— Exercise details —
Copy all of the rows below, changing each "GUI agent" to "interface agent" and leaving everything else as it is.

— Records for the exercise —

※ ※ ※

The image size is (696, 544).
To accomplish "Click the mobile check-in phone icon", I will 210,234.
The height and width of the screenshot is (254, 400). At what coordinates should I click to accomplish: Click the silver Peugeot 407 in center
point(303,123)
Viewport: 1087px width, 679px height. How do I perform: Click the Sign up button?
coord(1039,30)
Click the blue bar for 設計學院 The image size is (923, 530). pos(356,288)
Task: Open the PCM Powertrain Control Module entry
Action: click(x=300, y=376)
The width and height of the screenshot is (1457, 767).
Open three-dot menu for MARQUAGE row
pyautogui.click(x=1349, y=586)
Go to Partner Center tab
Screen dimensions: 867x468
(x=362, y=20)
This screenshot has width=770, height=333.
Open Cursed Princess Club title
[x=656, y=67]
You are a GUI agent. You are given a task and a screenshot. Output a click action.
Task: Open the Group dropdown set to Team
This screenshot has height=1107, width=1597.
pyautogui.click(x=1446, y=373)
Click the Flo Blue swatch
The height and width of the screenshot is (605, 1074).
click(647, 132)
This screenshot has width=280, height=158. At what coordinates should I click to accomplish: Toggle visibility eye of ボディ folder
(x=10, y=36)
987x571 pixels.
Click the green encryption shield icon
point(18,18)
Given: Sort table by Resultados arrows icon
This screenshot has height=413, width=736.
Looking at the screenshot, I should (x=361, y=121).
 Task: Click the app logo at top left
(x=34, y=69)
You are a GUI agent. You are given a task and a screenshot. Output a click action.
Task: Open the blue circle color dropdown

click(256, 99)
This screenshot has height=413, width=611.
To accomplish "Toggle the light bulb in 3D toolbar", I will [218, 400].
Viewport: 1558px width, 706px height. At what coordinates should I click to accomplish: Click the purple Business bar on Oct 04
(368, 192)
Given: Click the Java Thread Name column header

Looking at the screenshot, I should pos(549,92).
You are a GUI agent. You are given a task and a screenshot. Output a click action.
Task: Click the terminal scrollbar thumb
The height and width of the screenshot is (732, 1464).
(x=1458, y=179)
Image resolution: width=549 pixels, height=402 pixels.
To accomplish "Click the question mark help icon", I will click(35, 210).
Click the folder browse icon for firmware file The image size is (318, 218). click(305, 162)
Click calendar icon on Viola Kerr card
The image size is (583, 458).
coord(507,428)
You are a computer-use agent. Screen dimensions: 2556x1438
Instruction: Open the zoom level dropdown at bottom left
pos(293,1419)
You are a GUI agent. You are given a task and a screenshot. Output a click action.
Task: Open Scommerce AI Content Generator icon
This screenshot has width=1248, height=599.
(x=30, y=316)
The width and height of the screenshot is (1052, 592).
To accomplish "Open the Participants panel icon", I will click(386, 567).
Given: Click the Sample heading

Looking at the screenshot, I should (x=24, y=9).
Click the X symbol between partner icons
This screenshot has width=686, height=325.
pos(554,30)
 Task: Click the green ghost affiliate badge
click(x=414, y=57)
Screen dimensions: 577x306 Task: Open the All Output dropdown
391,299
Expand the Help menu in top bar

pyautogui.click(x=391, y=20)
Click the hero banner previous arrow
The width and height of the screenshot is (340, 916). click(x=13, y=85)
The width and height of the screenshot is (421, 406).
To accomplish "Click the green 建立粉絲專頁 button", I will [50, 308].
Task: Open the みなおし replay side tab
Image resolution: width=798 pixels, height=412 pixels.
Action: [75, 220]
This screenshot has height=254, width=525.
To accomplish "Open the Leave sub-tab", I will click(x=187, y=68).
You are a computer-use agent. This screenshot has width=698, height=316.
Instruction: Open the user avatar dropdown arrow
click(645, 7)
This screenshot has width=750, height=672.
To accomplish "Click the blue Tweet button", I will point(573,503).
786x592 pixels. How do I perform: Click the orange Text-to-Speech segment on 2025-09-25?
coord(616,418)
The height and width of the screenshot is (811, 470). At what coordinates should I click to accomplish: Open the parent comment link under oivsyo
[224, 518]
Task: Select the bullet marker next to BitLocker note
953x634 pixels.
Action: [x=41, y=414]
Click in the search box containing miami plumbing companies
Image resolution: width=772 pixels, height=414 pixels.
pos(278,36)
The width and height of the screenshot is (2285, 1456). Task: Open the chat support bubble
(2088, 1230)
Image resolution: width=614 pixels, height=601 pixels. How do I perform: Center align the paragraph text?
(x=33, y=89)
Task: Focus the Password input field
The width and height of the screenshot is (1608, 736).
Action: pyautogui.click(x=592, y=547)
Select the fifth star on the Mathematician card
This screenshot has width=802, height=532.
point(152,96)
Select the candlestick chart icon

※ ※ ※

— Finished exercise —
The image size is (696, 544).
To accomplish "Click the mobile check-in phone icon", I will 210,234.
The height and width of the screenshot is (254, 400). At what coordinates should I click to accomplish: Click the silver Peugeot 407 in center
point(303,123)
Viewport: 1087px width, 679px height. How do I perform: Click the Sign up button?
coord(1039,30)
Click the blue bar for 設計學院 The image size is (923, 530). pos(356,288)
Task: Open the PCM Powertrain Control Module entry
Action: click(x=300, y=376)
The width and height of the screenshot is (1457, 767).
Open three-dot menu for MARQUAGE row
pyautogui.click(x=1349, y=586)
Go to Partner Center tab
Screen dimensions: 867x468
(x=362, y=20)
This screenshot has width=770, height=333.
Open Cursed Princess Club title
[x=656, y=67]
You are a interface agent. You are given a task and a screenshot. Output a click action.
Task: Open the Group dropdown set to Team
This screenshot has height=1107, width=1597.
pyautogui.click(x=1446, y=373)
Click the Flo Blue swatch
The height and width of the screenshot is (605, 1074).
click(647, 132)
This screenshot has width=280, height=158. At what coordinates should I click to accomplish: Toggle visibility eye of ボディ folder
(x=10, y=36)
987x571 pixels.
Click the green encryption shield icon
point(18,18)
Given: Sort table by Resultados arrows icon
This screenshot has height=413, width=736.
Looking at the screenshot, I should (x=361, y=121).
 Task: Click the app logo at top left
(x=34, y=69)
You are a interface agent. You are given a task and a screenshot. Output a click action.
Task: Open the blue circle color dropdown

click(256, 99)
This screenshot has height=413, width=611.
To accomplish "Toggle the light bulb in 3D toolbar", I will [218, 400].
Viewport: 1558px width, 706px height. At what coordinates should I click to accomplish: Click the purple Business bar on Oct 04
(368, 192)
Given: Click the Java Thread Name column header

Looking at the screenshot, I should pos(549,92).
You are a interface agent. You are given a task and a screenshot. Output a click action.
Task: Click the terminal scrollbar thumb
The height and width of the screenshot is (732, 1464).
(x=1458, y=179)
Image resolution: width=549 pixels, height=402 pixels.
To accomplish "Click the question mark help icon", I will click(35, 210).
Click the folder browse icon for firmware file The image size is (318, 218). click(305, 162)
Click calendar icon on Viola Kerr card
The image size is (583, 458).
coord(507,428)
You are a computer-use agent. Screen dimensions: 2556x1438
Instruction: Open the zoom level dropdown at bottom left
pos(293,1419)
You are a interface agent. You are given a task and a screenshot. Output a click action.
Task: Open Scommerce AI Content Generator icon
This screenshot has width=1248, height=599.
(x=30, y=316)
The width and height of the screenshot is (1052, 592).
To accomplish "Open the Participants panel icon", I will click(386, 567).
Given: Click the Sample heading

Looking at the screenshot, I should (x=24, y=9).
Click the X symbol between partner icons
This screenshot has width=686, height=325.
pos(554,30)
 Task: Click the green ghost affiliate badge
click(x=414, y=57)
Screen dimensions: 577x306 Task: Open the All Output dropdown
391,299
Expand the Help menu in top bar

pyautogui.click(x=391, y=20)
Click the hero banner previous arrow
The width and height of the screenshot is (340, 916). click(x=13, y=85)
The width and height of the screenshot is (421, 406).
To accomplish "Click the green 建立粉絲專頁 button", I will [50, 308].
Task: Open the みなおし replay side tab
Image resolution: width=798 pixels, height=412 pixels.
Action: [75, 220]
This screenshot has height=254, width=525.
To accomplish "Open the Leave sub-tab", I will click(x=187, y=68).
You are a computer-use agent. This screenshot has width=698, height=316.
Instruction: Open the user avatar dropdown arrow
click(645, 7)
This screenshot has width=750, height=672.
To accomplish "Click the blue Tweet button", I will point(573,503).
786x592 pixels. How do I perform: Click the orange Text-to-Speech segment on 2025-09-25?
coord(616,418)
The height and width of the screenshot is (811, 470). At what coordinates should I click to accomplish: Open the parent comment link under oivsyo
[224, 518]
Task: Select the bullet marker next to BitLocker note
953x634 pixels.
Action: [x=41, y=414]
Click in the search box containing miami plumbing companies
Image resolution: width=772 pixels, height=414 pixels.
pos(278,36)
The width and height of the screenshot is (2285, 1456). Task: Open the chat support bubble
(2088, 1230)
Image resolution: width=614 pixels, height=601 pixels. How do I perform: Center align the paragraph text?
(x=33, y=89)
Task: Focus the Password input field
The width and height of the screenshot is (1608, 736).
Action: pyautogui.click(x=592, y=547)
Select the fifth star on the Mathematician card
This screenshot has width=802, height=532.
point(152,96)
Select the candlestick chart icon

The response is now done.